## [Work instructions]
Please reproduce the data below word for word, keeping every line unchanged.

(Stored data entries)
"""

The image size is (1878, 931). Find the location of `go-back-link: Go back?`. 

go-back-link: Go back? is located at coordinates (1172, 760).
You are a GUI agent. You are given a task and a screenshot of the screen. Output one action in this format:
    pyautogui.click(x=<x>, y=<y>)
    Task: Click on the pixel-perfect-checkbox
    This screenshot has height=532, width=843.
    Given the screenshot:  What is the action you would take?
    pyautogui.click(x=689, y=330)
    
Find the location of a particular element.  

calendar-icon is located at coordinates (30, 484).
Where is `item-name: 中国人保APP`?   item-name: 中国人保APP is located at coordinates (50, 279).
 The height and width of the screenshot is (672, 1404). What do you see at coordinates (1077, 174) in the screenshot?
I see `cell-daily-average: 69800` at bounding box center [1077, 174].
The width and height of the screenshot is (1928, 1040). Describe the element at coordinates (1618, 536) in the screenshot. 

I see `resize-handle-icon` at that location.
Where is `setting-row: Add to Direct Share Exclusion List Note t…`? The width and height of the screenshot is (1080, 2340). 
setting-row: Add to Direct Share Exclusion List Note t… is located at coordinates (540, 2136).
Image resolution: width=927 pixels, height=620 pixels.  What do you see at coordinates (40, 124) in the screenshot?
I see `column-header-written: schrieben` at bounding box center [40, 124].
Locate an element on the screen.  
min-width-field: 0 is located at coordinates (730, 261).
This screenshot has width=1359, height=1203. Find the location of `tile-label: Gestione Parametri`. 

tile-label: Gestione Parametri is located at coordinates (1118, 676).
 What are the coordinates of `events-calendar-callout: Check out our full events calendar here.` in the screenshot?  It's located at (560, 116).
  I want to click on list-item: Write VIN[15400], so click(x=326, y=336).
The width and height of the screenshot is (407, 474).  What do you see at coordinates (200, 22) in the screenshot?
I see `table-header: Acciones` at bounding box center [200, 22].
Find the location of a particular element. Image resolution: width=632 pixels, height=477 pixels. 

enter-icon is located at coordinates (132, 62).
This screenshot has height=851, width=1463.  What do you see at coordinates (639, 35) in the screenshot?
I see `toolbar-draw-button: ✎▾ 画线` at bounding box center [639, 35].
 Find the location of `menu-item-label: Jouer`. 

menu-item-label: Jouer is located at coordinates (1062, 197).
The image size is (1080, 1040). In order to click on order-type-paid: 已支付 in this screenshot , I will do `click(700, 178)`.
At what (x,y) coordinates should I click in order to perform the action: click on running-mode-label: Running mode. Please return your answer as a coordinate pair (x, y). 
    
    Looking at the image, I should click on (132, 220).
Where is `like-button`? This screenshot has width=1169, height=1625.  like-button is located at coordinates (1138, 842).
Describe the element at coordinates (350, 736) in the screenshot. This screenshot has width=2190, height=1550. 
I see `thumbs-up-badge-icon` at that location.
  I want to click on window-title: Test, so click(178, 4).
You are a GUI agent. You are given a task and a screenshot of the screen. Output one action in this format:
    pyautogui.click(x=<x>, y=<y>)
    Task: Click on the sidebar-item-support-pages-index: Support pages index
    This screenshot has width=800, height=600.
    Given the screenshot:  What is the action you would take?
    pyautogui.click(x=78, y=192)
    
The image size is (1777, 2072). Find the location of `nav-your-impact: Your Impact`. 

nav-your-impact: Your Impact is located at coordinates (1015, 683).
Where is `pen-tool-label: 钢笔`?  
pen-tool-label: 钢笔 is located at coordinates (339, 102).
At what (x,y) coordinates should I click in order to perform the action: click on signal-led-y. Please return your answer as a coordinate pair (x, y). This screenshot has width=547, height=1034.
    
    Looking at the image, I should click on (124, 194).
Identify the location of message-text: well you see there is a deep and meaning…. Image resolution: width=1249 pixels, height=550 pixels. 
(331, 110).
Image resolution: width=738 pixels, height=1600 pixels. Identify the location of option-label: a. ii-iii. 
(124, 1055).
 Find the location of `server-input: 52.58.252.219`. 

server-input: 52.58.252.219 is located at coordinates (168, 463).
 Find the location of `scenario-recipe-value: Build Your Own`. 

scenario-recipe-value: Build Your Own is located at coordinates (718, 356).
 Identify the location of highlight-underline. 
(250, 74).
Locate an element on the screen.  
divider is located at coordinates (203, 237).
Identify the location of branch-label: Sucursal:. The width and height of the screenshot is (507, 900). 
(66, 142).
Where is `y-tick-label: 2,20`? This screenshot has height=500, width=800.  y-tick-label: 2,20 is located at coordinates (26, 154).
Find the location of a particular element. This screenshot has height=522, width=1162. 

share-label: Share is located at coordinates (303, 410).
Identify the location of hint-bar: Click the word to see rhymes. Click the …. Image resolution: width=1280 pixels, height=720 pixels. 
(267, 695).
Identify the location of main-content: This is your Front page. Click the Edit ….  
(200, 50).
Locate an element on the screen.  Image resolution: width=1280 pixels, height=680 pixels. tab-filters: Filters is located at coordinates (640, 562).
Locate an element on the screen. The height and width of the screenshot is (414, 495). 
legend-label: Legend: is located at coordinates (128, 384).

"""

## [Solution for this problem]
The image size is (1878, 931). Find the location of `go-back-link: Go back?`. 

go-back-link: Go back? is located at coordinates (1172, 760).
You are a GUI agent. You are given a task and a screenshot of the screen. Output one action in this format:
    pyautogui.click(x=<x>, y=<y>)
    Task: Click on the pixel-perfect-checkbox
    This screenshot has height=532, width=843.
    Given the screenshot:  What is the action you would take?
    pyautogui.click(x=689, y=330)
    
Find the location of a particular element.  

calendar-icon is located at coordinates (30, 484).
Where is `item-name: 中国人保APP`?   item-name: 中国人保APP is located at coordinates (50, 279).
 The height and width of the screenshot is (672, 1404). What do you see at coordinates (1077, 174) in the screenshot?
I see `cell-daily-average: 69800` at bounding box center [1077, 174].
The width and height of the screenshot is (1928, 1040). Describe the element at coordinates (1618, 536) in the screenshot. 

I see `resize-handle-icon` at that location.
Where is `setting-row: Add to Direct Share Exclusion List Note t…`? The width and height of the screenshot is (1080, 2340). 
setting-row: Add to Direct Share Exclusion List Note t… is located at coordinates (540, 2136).
Image resolution: width=927 pixels, height=620 pixels.  What do you see at coordinates (40, 124) in the screenshot?
I see `column-header-written: schrieben` at bounding box center [40, 124].
Locate an element on the screen.  
min-width-field: 0 is located at coordinates (730, 261).
This screenshot has width=1359, height=1203. Find the location of `tile-label: Gestione Parametri`. 

tile-label: Gestione Parametri is located at coordinates (1118, 676).
 What are the coordinates of `events-calendar-callout: Check out our full events calendar here.` in the screenshot?  It's located at (560, 116).
  I want to click on list-item: Write VIN[15400], so click(x=326, y=336).
The width and height of the screenshot is (407, 474).  What do you see at coordinates (200, 22) in the screenshot?
I see `table-header: Acciones` at bounding box center [200, 22].
Find the location of a particular element. Image resolution: width=632 pixels, height=477 pixels. 

enter-icon is located at coordinates (132, 62).
This screenshot has height=851, width=1463.  What do you see at coordinates (639, 35) in the screenshot?
I see `toolbar-draw-button: ✎▾ 画线` at bounding box center [639, 35].
 Find the location of `menu-item-label: Jouer`. 

menu-item-label: Jouer is located at coordinates (1062, 197).
The image size is (1080, 1040). In order to click on order-type-paid: 已支付 in this screenshot , I will do `click(700, 178)`.
At what (x,y) coordinates should I click in order to perform the action: click on running-mode-label: Running mode. Please return your answer as a coordinate pair (x, y). 
    
    Looking at the image, I should click on (132, 220).
Where is `like-button`? This screenshot has width=1169, height=1625.  like-button is located at coordinates (1138, 842).
Describe the element at coordinates (350, 736) in the screenshot. This screenshot has width=2190, height=1550. 
I see `thumbs-up-badge-icon` at that location.
  I want to click on window-title: Test, so click(178, 4).
You are a GUI agent. You are given a task and a screenshot of the screen. Output one action in this format:
    pyautogui.click(x=<x>, y=<y>)
    Task: Click on the sidebar-item-support-pages-index: Support pages index
    This screenshot has width=800, height=600.
    Given the screenshot:  What is the action you would take?
    pyautogui.click(x=78, y=192)
    
The image size is (1777, 2072). Find the location of `nav-your-impact: Your Impact`. 

nav-your-impact: Your Impact is located at coordinates (1015, 683).
Where is `pen-tool-label: 钢笔`?  
pen-tool-label: 钢笔 is located at coordinates (339, 102).
At what (x,y) coordinates should I click in order to perform the action: click on signal-led-y. Please return your answer as a coordinate pair (x, y). This screenshot has width=547, height=1034.
    
    Looking at the image, I should click on (124, 194).
Identify the location of message-text: well you see there is a deep and meaning…. Image resolution: width=1249 pixels, height=550 pixels. 
(331, 110).
Image resolution: width=738 pixels, height=1600 pixels. Identify the location of option-label: a. ii-iii. 
(124, 1055).
 Find the location of `server-input: 52.58.252.219`. 

server-input: 52.58.252.219 is located at coordinates (168, 463).
 Find the location of `scenario-recipe-value: Build Your Own`. 

scenario-recipe-value: Build Your Own is located at coordinates (718, 356).
 Identify the location of highlight-underline. 
(250, 74).
Locate an element on the screen.  
divider is located at coordinates (203, 237).
Identify the location of branch-label: Sucursal:. The width and height of the screenshot is (507, 900). 
(66, 142).
Where is `y-tick-label: 2,20`? This screenshot has height=500, width=800.  y-tick-label: 2,20 is located at coordinates (26, 154).
Find the location of a particular element. This screenshot has height=522, width=1162. 

share-label: Share is located at coordinates (303, 410).
Identify the location of hint-bar: Click the word to see rhymes. Click the …. Image resolution: width=1280 pixels, height=720 pixels. 
(267, 695).
Identify the location of main-content: This is your Front page. Click the Edit ….  
(200, 50).
Locate an element on the screen.  Image resolution: width=1280 pixels, height=680 pixels. tab-filters: Filters is located at coordinates (640, 562).
Locate an element on the screen. The height and width of the screenshot is (414, 495). 
legend-label: Legend: is located at coordinates (128, 384).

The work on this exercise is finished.